* **TASK TO CARRY OUT**
Although the entries contain pictures, copy only their text, exactly as written.

--- AVAILABLE DATA ---

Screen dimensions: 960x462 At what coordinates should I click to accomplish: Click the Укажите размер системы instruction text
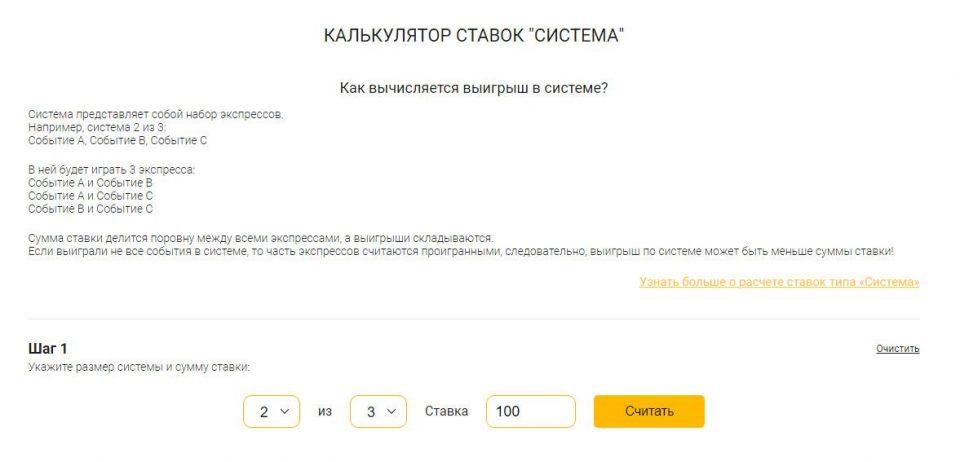138,367
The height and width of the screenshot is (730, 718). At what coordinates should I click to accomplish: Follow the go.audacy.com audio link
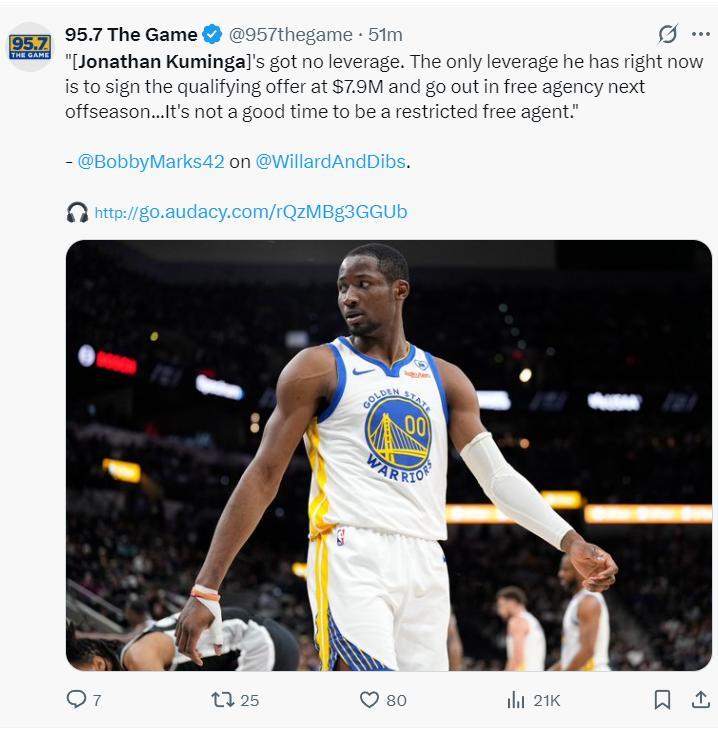(x=250, y=212)
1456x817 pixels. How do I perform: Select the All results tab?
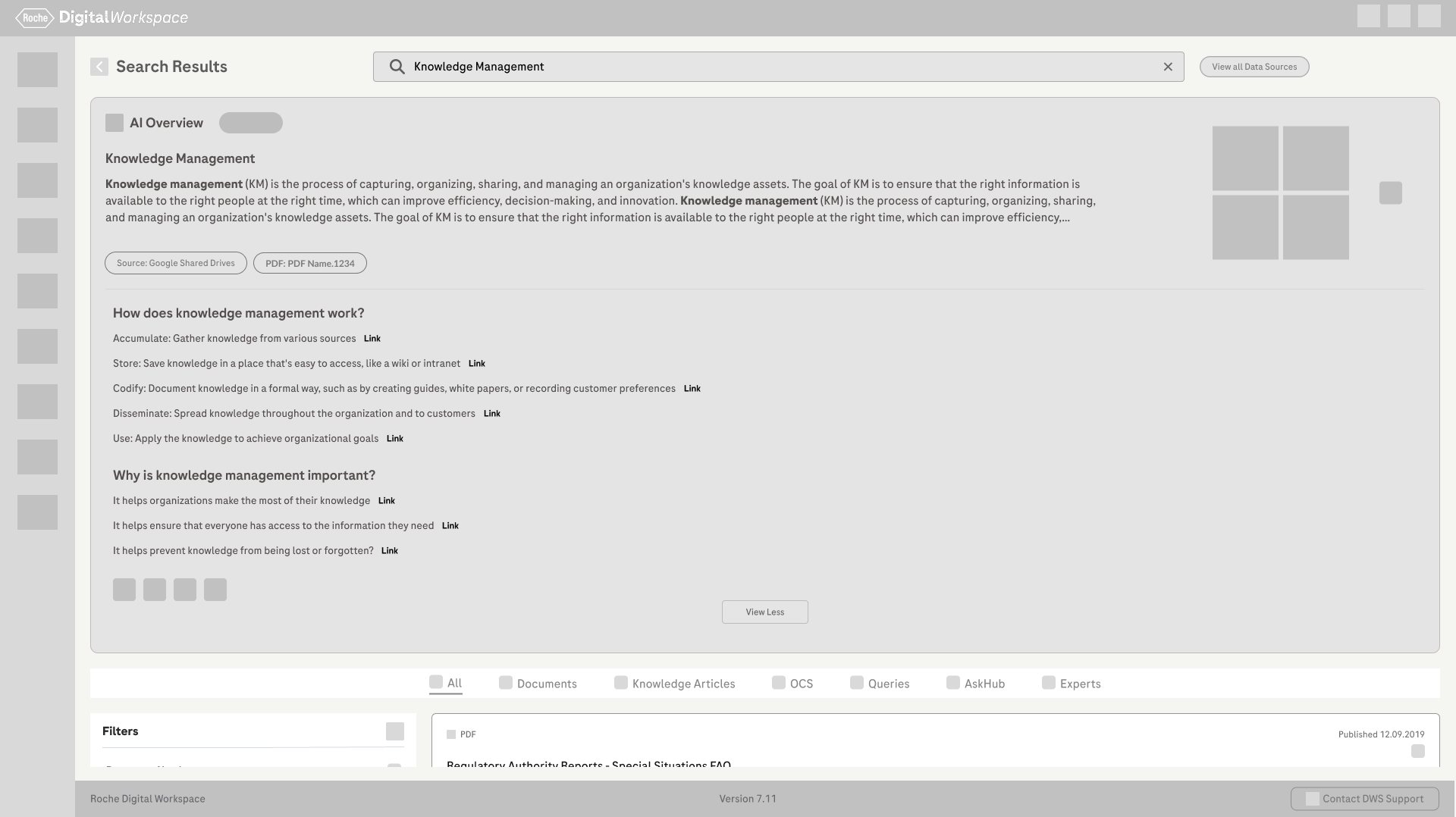click(x=446, y=683)
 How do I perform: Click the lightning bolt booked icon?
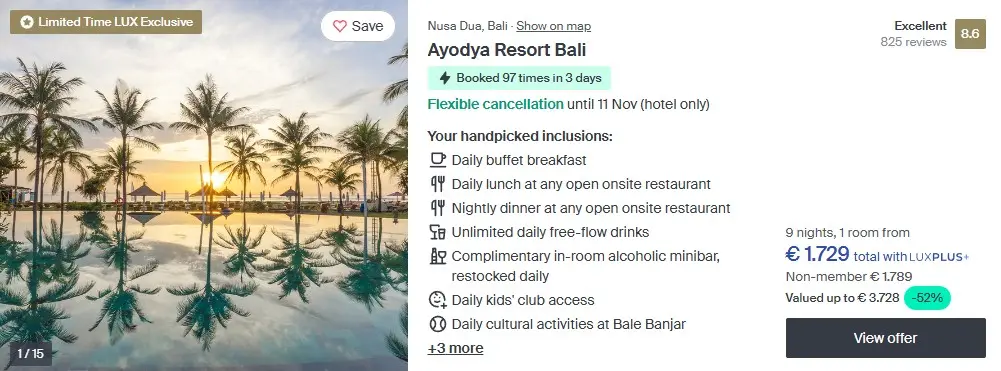point(445,79)
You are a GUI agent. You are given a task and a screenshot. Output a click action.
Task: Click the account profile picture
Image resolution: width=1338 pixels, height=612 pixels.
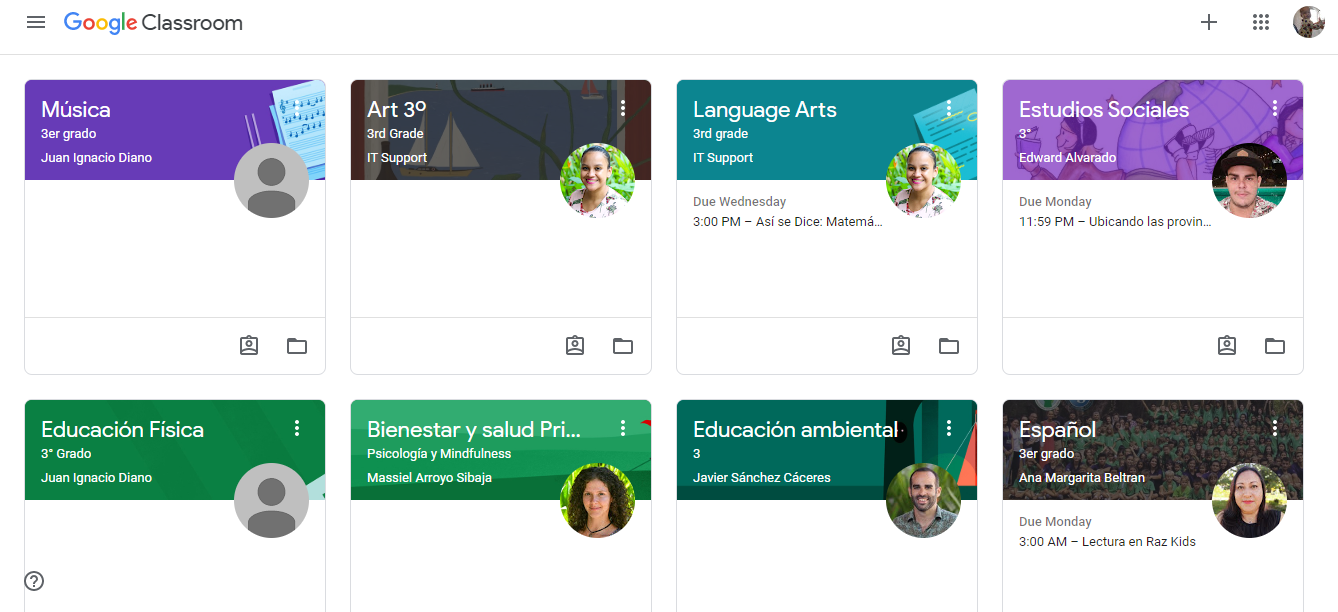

---

* **ANSWER TO THE EXERCISE**
Screen dimensions: 960x462 At what coordinates should I click to accomplish: Click the Укажите размер системы instruction text
138,367
The height and width of the screenshot is (730, 718). At what coordinates should I click to accomplish: Follow the go.audacy.com audio link
(x=250, y=212)
1456x817 pixels. How do I perform: Select the All results tab?
click(x=446, y=683)
 How do I perform: Click the lightning bolt booked icon?
point(445,79)
You are a GUI agent. You are given a task and a screenshot. Output a click action.
Task: Click the account profile picture
Image resolution: width=1338 pixels, height=612 pixels.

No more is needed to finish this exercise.